C’est en 1911 que parut, au Dreililien Verlag à Karlsruhe et Leipzig, le cycle
intitulé Mes merveilles. Ce recueil reprend trente-trois poèmes qui avaient déjà
été publiés dans un livre antérieur, Le septième jour, auxquels viennent
s’ajouter vingt-cinq autres – dont la plupart avaient déjà paru dans des
journaux et revues. Deux styles venus de deux époques différentes s’y mêlent :
d’un côté se retrouve l’influence prégnante de la Bible, des textes écrits dans
une langue où le néo-romantisme de la fin du XIXe siècle se montre encore très
présent. De l’autre, on découvre des poèmes plus brefs, à la langue précise et
limpide, bien que non dénuée de lyrisme.
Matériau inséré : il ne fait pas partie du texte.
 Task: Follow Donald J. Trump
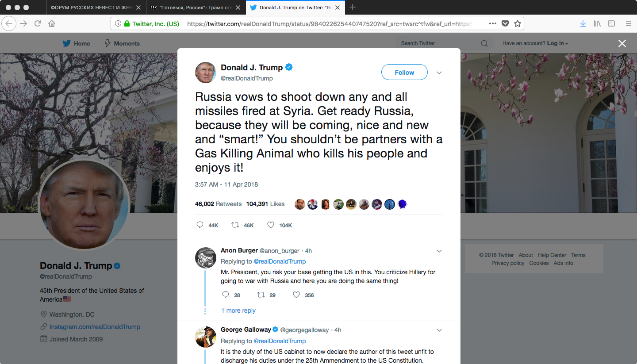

Des « poèmes-visages » (Gesichte)
écrits à la gloire de quelques hommes et femmes de son époque, dont
Lasker-Schüler nous a livré les portraits par dizaines.
Stylistiquement, Lasker-Schüler pousse un peu plus dans ce recueil ses
expérimentations poétiques : le verbe se resserre, les adjectifs se font plus
rares, comme si de la pureté même d’une syntaxe la plus souvent réduite à sa
portion congrue devait naître l’intensité poétique de la langue. Rares sont les
vers qui ne peuvent se lire de plusieurs manières ; rares sont les verbes dont
les particules ne peuvent se rattacher à plusieurs verbes en même temps, faisant
naître ainsi des polyphonies au sein du texte. Ce ne sont pas des poèmes, mais
des chants, voire des cantiques, adressés à ce « tu » mystérieux qui nous hante
de sa présence étoilée, et dont on ne sait jamais chez elle s’il s’agit de Dieu
ou du bien-aimé. Nous avons entendu restituer dans ce livre la langue
schülerienne dans toute sa dimension, à la fois noble et surannée.